SAP is taking a one-size-fits-all approach to product maintenance, in which customers of all sizes will be switched to an Enterprise Support program regardless of their size or IT budgets.
SAP will start transitioning current customers into Enterprise Support this month at no additional cost, but it will start phasing in pricing for this level of service at the rate of 8 percent per year over the next four years starting in 2009, until it reaches the standard cost of 22 percent of product license fees.
Current customers will pay 18.4 percent of license fees in 2009, 19.8 percent in 2010, 21.4 percent in 2011 and 22 percent in 2012, said Mark Cordrey, vice president of SAP Active Global Support.

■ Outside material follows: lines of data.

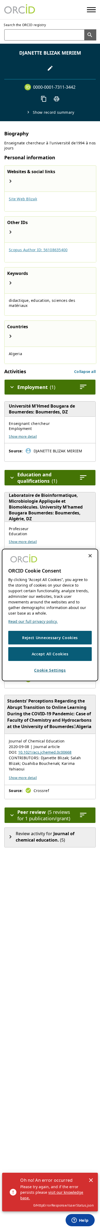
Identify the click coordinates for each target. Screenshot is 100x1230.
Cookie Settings (50, 670)
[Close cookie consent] (90, 556)
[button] (85, 371)
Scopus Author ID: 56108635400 (38, 249)
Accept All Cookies (50, 653)
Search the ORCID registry (25, 25)
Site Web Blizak (23, 198)
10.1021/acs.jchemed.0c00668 (44, 752)
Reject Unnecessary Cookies (50, 637)
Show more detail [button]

Analysts suggested that SAP is making this move because it needs to boost revenue in the face of profit margin pressure from archrival Oracle and because of the scaled-back launch of Business ByDesign.

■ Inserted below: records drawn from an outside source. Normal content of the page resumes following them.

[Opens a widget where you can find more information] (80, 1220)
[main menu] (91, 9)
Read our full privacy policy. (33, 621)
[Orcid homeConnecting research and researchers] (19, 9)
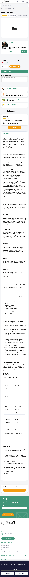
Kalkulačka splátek (8, 62)
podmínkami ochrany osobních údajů (20, 511)
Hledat (26, 5)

Existing customers previously had the option of selecting Standard or Premium support levels. However, the company announced early in February 2008 that it would market the Enterprise Support program to new customers. The company reported that more than 350 customers have signed on to Enterprise Support. The next move is to transition all existing customers to this level of service.
While 22 percent is fairly typical of what enterprise software companies charge for support and maintenance, there is a concern that this will be more than some small or midsize companies are willing to pay. This move could spur some companies to switch to SAAS (software as a service) applications if they are convinced it will save them money.

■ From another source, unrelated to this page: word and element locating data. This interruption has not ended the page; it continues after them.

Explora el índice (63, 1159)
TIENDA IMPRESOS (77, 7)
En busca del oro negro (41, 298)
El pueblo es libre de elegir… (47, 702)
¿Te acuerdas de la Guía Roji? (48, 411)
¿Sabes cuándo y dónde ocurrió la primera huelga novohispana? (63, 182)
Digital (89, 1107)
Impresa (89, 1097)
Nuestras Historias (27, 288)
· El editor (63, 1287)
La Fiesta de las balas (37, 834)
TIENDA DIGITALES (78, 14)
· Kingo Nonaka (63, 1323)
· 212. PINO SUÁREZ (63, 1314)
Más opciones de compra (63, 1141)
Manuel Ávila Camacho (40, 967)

It's a valid question whether "overall is the industry served by [charging] an average 22 percent maintenance cost for enterprise software," said Josh Greenbaum, principal analyst with Enterprise Applications Consulting in Berkeley, Calif.
For smaller companies that can only afford basic levels of support, requiring them to enroll in a program "for a 22 percent maintenance burden is not cost-effective," Greenbaum said.
"These are companies that more and more will be looking at on-demand options for that very reason," he said. But then on-demand software users will have to consider whether SAAS remains cost-effective when it is used five years or more, he said.
However, Greenbaum said he believed that the move to a single Enterprise Support program "in general should be a good thing for SAP customers" since many of them are in the process of upgrading their existing systems and buying new SAP products that are delivering new technology.
"I think it's clear that these strategies are often potentially more beneficial to the vendor than they are to the user community and the onus is going to be on SAP to show these customers that haven't been in Enterprise Support that it's advantageous to them," said Greenbaum.
Ray Wang, a Forrester Research analyst, said SAP's move is driven by the increasing complexity of customer's IT and application infrastructure and by a pressing need to bolster revenue.
One of those pressing reasons is what Wang said was the "failure of the business ByDesign launch." The "inability to scale BBD in a cost-effective manner and delays in moving BBD onto the new NetWeaver 7.1 platform have led to a major loss in potential revenue growth. Most notably, SAP will not reach the 1,000 customer target by 2008 as promised in its Q4 2007 earnings call."
Wang also took note of Oracle CEO Larry Ellison's statement that his company was pursuing "an overall goal of reaching 50 percent margin and 20 percent earnings annual growth. The effect: SAP has had to react with an equivalent profit margin growth strategy. Combined with the recent payout to i2 and the pending TomorrowNow legal issues, SAP has been left little choice but to respond with a maintenance fee increase to achieve double-digit earnings growth."
In late June, SAP agreed to pay supply chain management software maker i2 $83.3 million to settle a patent infringement lawsuit. Oracle is also suing SAP, claiming that its TomorrowNow subsidiary stole copyrighted customer support documentation and code from an Oracle Web site.
SAP contends that the cost of Enterprise Support is below the average maintenance fees charged by other software companies. Cordrey said that the phased-in price increases will help make Enterprise Support affordable for customers of all sizes.
Enterprise support provides a 24/7 service-level agreement, continuous quality checks, produce support advisories, and advanced support for implementing ERP application enhancements and support packages.
SAP officials said they decided to move existing customers to the Enterprise Support program only after substantial discussions with SAP user groups. SAP crafted the transition plan based on the results of those talks, Cordrey said.